Für mehr innere Balance im Alltag
– Tipps von Yoga-Expertinnen
Je nach Art der Praxis muss man für Yoga nicht besonders sportlich oder beweglich sein. Wer trotzdem vor einem Kurs zurückschreckt, für den haben Expertinnen zum Welt-Yoga-Tag am 21. Juni einige Tipps - für Entspannung im Alltag.
Die richtige Atmung hilft, das Nevensysem zuberuhigen. Foto: © StockAdobe/La Famiglia
Viele Menschen fühlen sich dauerhaft angespannt, gereizt oder erschöpft. Die psychologische Psychotherapeutin und Yogatherapeutin Elisa Holderied sowie die Yogalehrerin Jessica Megow empfehlen vor allem Methoden, die den Körper wieder stärker in die Selbstwahrnehmung einbeziehen.
Längere Ausatmung
Die Atmung ist das einzige Werkzeug, mit dem Menschen direkt Einfluss auf ihr autonomes Nervensystem nehmen können. Wer die Ausatmung bewusst etwas verlängert, aktiviert den Parasympathikus - jenen Teil des Nervensystems, der für Erholung und Regeneration zuständig ist. Schon wenige Minuten ruhiges Atmen können helfen, innere Anspannung abzubauen.

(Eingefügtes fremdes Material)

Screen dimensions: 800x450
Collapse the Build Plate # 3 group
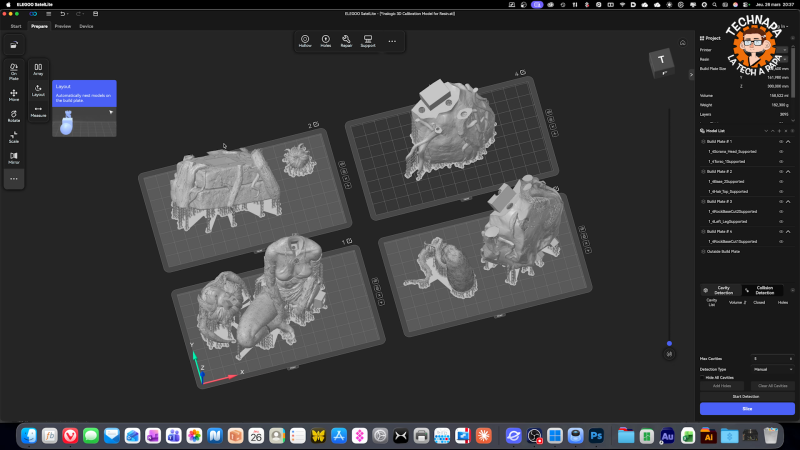coord(788,202)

Den Körper wieder wahrnehmen
Viele Menschen verbringen ihren Alltag vor Bildschirmen und nehmen körperliche Signale kaum noch bewusst wahr. Kleine Pausen helfen dabei, die Aufmerksamkeit wieder nach innen zu richten: Wie fühlt sich der Boden unter den Füßen an? Wo sitzt Spannung im Körper? Wie fließt der Atem? Allein diese Wahrnehmung kann beruhigend wirken.